* [Task goal]: Repeat only the lines running from the beginning of the material through the line that contains "The width and height of the screenshot is (1984, 1322).".

======== Information shown

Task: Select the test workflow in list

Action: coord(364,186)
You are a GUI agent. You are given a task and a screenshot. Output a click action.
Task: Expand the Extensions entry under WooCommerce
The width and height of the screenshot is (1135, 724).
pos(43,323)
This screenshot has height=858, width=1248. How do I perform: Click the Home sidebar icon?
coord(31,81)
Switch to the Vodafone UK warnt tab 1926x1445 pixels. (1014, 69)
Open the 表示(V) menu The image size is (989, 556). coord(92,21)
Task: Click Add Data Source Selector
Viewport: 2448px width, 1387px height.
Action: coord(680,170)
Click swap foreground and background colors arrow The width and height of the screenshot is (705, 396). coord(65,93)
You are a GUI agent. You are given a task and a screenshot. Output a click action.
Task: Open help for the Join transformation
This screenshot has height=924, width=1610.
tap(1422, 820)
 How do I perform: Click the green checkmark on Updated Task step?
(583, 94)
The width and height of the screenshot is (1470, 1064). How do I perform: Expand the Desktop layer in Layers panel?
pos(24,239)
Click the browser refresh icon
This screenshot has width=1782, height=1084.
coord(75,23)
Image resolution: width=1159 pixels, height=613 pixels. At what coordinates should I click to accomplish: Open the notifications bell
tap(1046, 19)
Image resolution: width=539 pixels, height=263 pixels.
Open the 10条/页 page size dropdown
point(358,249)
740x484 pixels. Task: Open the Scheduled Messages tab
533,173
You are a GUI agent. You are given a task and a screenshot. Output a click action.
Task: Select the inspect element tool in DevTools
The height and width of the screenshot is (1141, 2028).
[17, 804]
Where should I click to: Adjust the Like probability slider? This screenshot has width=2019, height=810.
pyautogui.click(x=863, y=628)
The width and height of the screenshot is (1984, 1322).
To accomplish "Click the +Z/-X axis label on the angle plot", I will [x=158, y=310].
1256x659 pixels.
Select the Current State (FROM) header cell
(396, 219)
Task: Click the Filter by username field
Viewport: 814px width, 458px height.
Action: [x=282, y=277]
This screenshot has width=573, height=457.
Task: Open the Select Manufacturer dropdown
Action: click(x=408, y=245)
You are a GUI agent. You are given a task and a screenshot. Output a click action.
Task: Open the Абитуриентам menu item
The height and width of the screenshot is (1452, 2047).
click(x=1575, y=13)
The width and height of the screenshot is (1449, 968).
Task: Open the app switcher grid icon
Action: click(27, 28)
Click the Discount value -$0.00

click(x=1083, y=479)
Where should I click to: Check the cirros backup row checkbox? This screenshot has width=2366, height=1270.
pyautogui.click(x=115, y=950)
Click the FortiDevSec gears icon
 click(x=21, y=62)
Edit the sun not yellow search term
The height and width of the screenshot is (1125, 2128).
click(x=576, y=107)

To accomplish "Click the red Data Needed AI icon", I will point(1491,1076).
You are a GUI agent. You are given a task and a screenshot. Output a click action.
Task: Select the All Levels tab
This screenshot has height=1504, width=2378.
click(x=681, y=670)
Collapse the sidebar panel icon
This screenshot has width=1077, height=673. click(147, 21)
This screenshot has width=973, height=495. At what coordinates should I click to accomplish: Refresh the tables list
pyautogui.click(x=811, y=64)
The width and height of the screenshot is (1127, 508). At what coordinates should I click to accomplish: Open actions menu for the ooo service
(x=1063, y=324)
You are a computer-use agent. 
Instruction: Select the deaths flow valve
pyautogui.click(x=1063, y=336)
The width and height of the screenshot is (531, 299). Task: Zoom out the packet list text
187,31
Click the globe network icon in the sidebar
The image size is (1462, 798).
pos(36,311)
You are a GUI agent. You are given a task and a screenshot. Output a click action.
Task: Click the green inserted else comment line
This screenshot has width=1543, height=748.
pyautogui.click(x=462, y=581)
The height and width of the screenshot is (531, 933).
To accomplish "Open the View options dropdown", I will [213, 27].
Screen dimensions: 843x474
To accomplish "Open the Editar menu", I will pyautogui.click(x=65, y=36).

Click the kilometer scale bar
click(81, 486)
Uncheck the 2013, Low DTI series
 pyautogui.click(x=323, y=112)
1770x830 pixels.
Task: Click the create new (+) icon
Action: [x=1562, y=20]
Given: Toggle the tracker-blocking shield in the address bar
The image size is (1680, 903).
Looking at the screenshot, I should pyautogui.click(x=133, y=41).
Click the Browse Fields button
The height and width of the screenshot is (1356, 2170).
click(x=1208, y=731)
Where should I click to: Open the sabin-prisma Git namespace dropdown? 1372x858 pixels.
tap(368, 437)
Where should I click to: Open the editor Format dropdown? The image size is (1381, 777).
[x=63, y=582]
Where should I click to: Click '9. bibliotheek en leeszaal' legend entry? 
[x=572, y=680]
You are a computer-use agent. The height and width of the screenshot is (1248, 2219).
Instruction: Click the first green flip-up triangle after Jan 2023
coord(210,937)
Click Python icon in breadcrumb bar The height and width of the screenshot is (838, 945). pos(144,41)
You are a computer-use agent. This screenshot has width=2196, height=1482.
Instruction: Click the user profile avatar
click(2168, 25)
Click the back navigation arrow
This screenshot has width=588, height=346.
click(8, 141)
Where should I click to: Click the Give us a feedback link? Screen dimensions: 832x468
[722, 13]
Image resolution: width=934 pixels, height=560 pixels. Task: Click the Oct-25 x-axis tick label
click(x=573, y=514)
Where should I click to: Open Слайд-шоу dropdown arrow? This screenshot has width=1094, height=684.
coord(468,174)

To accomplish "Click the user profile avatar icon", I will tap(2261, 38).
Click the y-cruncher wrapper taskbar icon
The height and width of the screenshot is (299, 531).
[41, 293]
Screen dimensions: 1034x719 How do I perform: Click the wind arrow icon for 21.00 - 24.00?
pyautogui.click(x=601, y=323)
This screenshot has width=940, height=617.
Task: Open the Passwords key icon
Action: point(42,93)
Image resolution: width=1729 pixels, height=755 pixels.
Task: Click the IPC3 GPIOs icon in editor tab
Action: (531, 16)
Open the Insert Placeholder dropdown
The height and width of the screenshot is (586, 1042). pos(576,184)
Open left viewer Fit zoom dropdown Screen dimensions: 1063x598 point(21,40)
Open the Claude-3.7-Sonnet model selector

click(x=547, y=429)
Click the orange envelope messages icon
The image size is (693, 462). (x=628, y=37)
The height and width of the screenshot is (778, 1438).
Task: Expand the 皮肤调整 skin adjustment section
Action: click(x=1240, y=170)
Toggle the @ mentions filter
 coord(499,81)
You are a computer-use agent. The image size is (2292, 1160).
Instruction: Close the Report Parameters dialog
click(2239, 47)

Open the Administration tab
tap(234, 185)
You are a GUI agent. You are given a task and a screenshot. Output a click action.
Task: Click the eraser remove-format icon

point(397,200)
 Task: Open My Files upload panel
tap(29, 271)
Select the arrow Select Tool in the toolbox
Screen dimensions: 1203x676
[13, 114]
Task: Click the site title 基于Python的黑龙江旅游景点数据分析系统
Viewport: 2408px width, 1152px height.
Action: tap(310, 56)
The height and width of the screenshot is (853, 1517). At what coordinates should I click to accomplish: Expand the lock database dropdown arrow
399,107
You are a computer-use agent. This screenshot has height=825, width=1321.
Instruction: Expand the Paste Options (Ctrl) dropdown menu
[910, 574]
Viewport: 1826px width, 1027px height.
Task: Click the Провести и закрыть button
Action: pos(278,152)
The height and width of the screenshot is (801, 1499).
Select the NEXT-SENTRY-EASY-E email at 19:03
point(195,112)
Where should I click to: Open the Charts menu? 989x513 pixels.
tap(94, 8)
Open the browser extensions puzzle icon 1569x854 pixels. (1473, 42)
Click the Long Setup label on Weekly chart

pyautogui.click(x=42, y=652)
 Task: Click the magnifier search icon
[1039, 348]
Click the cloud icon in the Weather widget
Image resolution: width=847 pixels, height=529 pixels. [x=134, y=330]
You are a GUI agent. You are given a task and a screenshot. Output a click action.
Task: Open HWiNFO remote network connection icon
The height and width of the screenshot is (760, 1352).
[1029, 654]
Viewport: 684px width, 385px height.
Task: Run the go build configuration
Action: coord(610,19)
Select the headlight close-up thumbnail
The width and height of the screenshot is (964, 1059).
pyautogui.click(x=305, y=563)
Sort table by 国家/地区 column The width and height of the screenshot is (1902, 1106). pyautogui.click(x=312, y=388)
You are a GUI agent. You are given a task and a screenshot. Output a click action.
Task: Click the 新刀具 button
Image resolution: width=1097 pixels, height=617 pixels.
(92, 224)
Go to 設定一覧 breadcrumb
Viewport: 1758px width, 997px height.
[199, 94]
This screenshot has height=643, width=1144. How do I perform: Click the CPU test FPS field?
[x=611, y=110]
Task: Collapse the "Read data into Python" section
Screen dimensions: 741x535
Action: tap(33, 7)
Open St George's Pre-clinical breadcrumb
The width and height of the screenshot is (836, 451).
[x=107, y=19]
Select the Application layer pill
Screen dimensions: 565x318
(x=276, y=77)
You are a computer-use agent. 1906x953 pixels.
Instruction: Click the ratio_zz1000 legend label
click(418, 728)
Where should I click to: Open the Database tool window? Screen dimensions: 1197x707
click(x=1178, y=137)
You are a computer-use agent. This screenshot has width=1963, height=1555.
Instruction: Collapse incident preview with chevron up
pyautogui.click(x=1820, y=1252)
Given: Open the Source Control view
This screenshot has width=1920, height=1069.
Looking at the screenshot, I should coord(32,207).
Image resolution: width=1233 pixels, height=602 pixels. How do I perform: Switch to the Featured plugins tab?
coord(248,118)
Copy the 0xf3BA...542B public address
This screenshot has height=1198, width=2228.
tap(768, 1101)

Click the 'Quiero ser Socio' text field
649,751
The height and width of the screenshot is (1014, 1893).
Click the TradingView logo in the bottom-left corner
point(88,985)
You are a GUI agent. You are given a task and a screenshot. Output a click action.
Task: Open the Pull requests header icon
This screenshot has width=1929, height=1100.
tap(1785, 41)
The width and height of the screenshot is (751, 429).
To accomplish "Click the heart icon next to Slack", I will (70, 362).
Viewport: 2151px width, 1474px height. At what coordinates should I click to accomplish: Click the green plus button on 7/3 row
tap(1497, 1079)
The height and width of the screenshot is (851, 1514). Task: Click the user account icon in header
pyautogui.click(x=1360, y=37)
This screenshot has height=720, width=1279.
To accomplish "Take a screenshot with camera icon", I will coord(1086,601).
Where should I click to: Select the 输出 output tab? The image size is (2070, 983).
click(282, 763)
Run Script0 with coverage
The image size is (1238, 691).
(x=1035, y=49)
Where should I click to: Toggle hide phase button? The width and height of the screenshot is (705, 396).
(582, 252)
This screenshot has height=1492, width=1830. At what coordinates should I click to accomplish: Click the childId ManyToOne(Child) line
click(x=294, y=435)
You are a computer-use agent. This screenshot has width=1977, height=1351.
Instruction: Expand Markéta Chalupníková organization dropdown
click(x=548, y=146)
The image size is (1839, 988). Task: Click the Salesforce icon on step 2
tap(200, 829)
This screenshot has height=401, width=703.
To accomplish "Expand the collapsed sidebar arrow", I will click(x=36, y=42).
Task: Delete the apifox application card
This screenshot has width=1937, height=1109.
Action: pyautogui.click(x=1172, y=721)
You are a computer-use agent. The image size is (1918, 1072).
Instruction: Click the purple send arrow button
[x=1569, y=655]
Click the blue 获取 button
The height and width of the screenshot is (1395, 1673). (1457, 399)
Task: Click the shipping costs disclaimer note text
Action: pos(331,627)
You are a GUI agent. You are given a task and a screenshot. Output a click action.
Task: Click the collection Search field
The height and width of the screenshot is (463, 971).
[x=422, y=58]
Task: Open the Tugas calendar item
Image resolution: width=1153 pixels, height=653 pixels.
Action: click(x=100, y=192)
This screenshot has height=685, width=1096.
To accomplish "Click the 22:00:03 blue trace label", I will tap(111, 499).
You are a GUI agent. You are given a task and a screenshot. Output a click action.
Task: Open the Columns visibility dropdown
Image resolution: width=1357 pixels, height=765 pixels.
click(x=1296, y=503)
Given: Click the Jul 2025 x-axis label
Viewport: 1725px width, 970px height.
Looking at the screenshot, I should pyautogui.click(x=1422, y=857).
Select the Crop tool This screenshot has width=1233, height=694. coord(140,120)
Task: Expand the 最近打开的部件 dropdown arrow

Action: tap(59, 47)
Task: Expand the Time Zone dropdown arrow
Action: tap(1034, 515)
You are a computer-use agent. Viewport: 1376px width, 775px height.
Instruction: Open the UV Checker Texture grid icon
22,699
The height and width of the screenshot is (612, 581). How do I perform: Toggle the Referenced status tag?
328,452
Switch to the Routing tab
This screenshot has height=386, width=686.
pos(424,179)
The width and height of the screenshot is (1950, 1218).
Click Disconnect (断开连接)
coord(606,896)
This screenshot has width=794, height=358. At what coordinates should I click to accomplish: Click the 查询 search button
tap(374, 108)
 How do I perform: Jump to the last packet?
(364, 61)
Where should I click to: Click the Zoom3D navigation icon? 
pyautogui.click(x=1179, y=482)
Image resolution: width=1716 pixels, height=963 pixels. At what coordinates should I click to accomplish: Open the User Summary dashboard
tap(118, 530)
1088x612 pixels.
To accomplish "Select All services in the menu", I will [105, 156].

================

* [Solution to this exercise]:
Task: Select the test workflow in list

Action: coord(364,186)
You are a GUI agent. You are given a task and a screenshot. Output a click action.
Task: Expand the Extensions entry under WooCommerce
The width and height of the screenshot is (1135, 724).
pos(43,323)
This screenshot has height=858, width=1248. How do I perform: Click the Home sidebar icon?
coord(31,81)
Switch to the Vodafone UK warnt tab 1926x1445 pixels. (1014, 69)
Open the 表示(V) menu The image size is (989, 556). coord(92,21)
Task: Click Add Data Source Selector
Viewport: 2448px width, 1387px height.
Action: coord(680,170)
Click swap foreground and background colors arrow The width and height of the screenshot is (705, 396). coord(65,93)
You are a GUI agent. You are given a task and a screenshot. Output a click action.
Task: Open help for the Join transformation
This screenshot has height=924, width=1610.
tap(1422, 820)
 How do I perform: Click the green checkmark on Updated Task step?
(583, 94)
The width and height of the screenshot is (1470, 1064). How do I perform: Expand the Desktop layer in Layers panel?
pos(24,239)
Click the browser refresh icon
This screenshot has width=1782, height=1084.
coord(75,23)
Image resolution: width=1159 pixels, height=613 pixels. At what coordinates should I click to accomplish: Open the notifications bell
tap(1046, 19)
Image resolution: width=539 pixels, height=263 pixels.
Open the 10条/页 page size dropdown
point(358,249)
740x484 pixels. Task: Open the Scheduled Messages tab
533,173
You are a GUI agent. You are given a task and a screenshot. Output a click action.
Task: Select the inspect element tool in DevTools
The height and width of the screenshot is (1141, 2028).
[17, 804]
Where should I click to: Adjust the Like probability slider? This screenshot has width=2019, height=810.
pyautogui.click(x=863, y=628)
The width and height of the screenshot is (1984, 1322).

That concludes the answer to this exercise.